▶ _Document passage_
WEBHOOK_SECRET_CLUSTER = os.environ.get("WEBHOOK_SECRET_CLUSTER", "")

In .env.sample, after the StatsD section, add:


# Cluster (multi-instance)
# Set HUB_URL to make this instance an agent that pushes to a hub
# Set CLUSTER_ENABLED=1 to make this instance a hub that accepts cluster payloads
# HUB_URL=https://monitoring-hub.example.com
# CLUSTER_ENABLED=0
# WEBHOOK_SECRET_CLUSTER=
# INSTANCE_ID=

Step 2: Commit

git add config/settings.py .env.sample
git commit -m "feat: add cluster settings (HUB_URL, CLUSTER_ENABLED, INSTANCE_ID)"

Task 2: Create ClusterDriver

Files:

  • Create: apps/alerts/drivers/cluster.py
  • Create: apps/alerts/_tests/drivers/test_cluster.py

Step 1: Write the tests

Create apps/alerts/_tests/drivers/test_cluster.py:

import socket
from datetime import datetime
from datetime import timezone as dt_tz

from django.test import TestCase, override_settings

from apps.alerts.drivers.cluster import ClusterDriver


class ClusterDriverValidateTests(TestCase):
    """Tests for ClusterDriver.validate()."""

    def setUp(self):
        self.driver = ClusterDriver()

▶ _Information provided_
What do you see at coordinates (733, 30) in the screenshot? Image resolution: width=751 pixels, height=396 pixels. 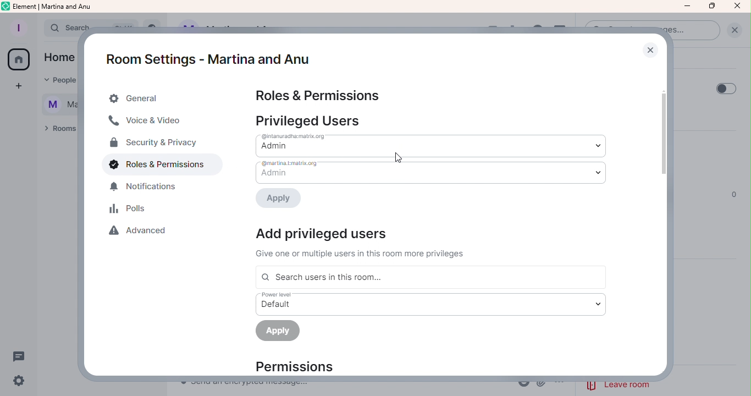 I see `Clear Search` at bounding box center [733, 30].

▶ _Work instructions_
Duplicate the passage from the cluster setup guide above, beginning at the words "import socket" and stopping after the words "self.driver = ClusterDriver()".

▶ _Answer to this exercise_
import socket
from datetime import datetime
from datetime import timezone as dt_tz

from django.test import TestCase, override_settings

from apps.alerts.drivers.cluster import ClusterDriver


class ClusterDriverValidateTests(TestCase):
    """Tests for ClusterDriver.validate()."""

    def setUp(self):
        self.driver = ClusterDriver()